## PROVIDED TEXT
==================================================
Aug 29, 2012 by Sallie Barker
The March of Dimes says early, elective induction of labor significantly increases the chance of complications at birth, and it wants babies to get at least 39 weeks of pregnancy….So do the doctors and nurses at Upson Regional Medical Center.
The last few weeks of pregnancy are really important in a baby’s development. Major organs, like the brain, lungs and liver, are still growing. Eyes and ears are developing. He’s learning to suck and swallow. At least 39 weeks of pregnancy gives a baby all the time he needs to grow before he’s born.
Dawn Hurst, RN, MSN leads Upson’s Labor and Delivery unit. She says before 39 weeks, a baby’s lungs are not ready. That could spell respiratory problems such as the baby breathing too fast or not enough.
“Babies may have apnea or stop breathing episodes in which they need more attention. They might need to be on a ventilator or receive breathing treatments, which largely could have been prevented if the delivery was at or after 39 weeks.” says Hurst.
According to the March of Dimes, in the past two decades the United States has seen a 30 percent increase in preterm birth (before 37 completed weeks gestation), reaching an all-time high of 12.8 percent in 2006. The result is an increase of babies born with breathing and feeding problems that could have been avoided by waiting a little longer to deliver.
Earlier this year, Upson joined the March of Dimes in a campaign to reduce elective inductions before full term, and as of March 1, Upson has had no elective deliveries prior to 39 weeks gestation.
Hurst said, “A lot of development occurs between 36 and 39 weeks, and when moms see the pictures of brain development and understand the risk of early induction, they opt to wait.”
Nevertheless, some moms might not have a choice about when to have their baby. Hurst added, “If there are problems with your pregnancy or your baby’s health, you may need to have your baby earlier, and we can help you with that. But if you have a choice and you’re planning to schedule your baby’s birth, wait until at least 39 weeks.”
Dr. Louis Mameli agrees. He said, “Waiting is the right thing for moms and babies.”
==================================================
## DATA SHOWN
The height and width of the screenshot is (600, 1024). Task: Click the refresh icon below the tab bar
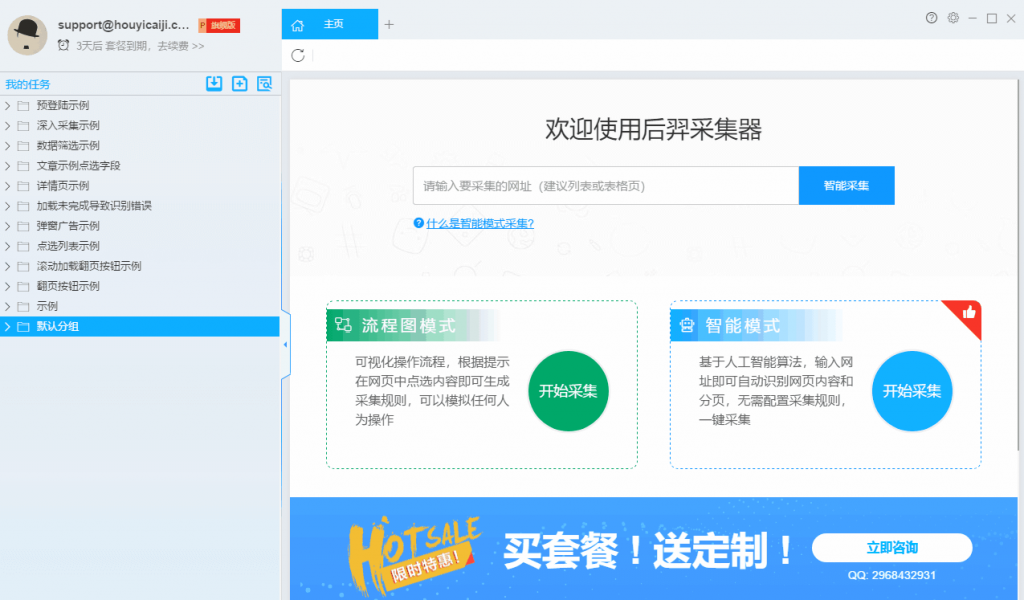[297, 57]
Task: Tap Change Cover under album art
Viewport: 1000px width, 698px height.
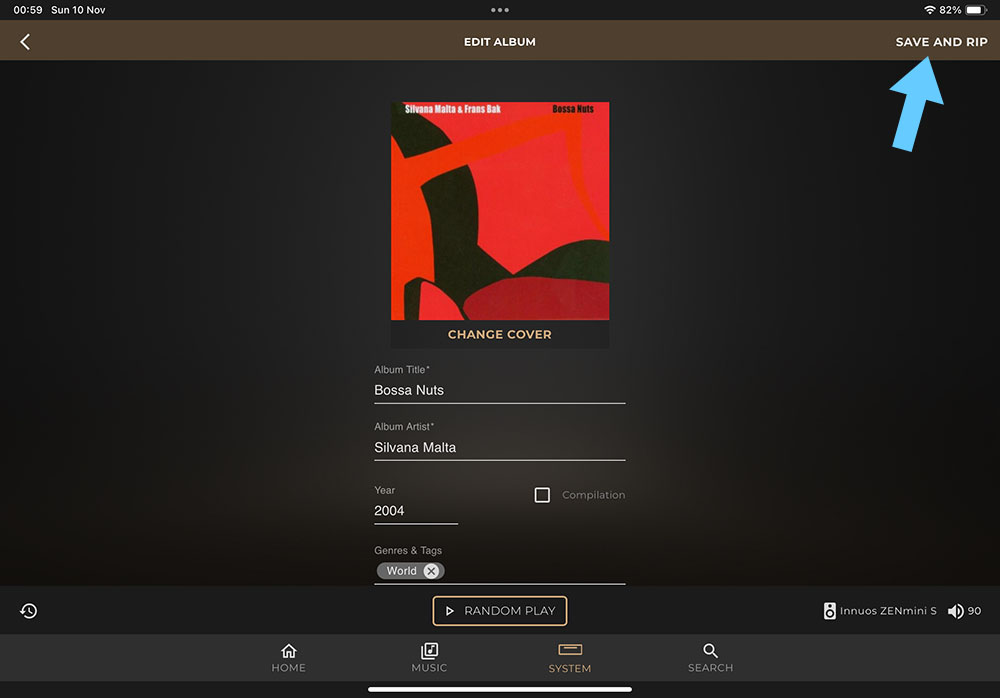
==================================================
## WORK TASK A
Answer these from the induction article:
(i) Who leads Upson's Labor and Delivery unit?
(ii) What all-time high did the U.S. preterm birth rate reach, and in what year?
(iii) As of what date has Upson had no elective deliveries prior to 39 weeks gestation?
## WORK TASK B
Output the passage of the induction article between "Earlier this year, Upson" and "39 weeks gestation.", inclusive.
The listing is separate material, unrelated to the induction article.

## WRITTEN ANSWER A
(i) Dawn Hurst, RN, MSN
(ii) 12.8 percent, in 2006
(iii) March 1

## WRITTEN ANSWER B
Earlier this year, Upson joined the March of Dimes in a campaign to reduce elective inductions before full term, and as of March 1, Upson has had no elective deliveries prior to 39 weeks gestation.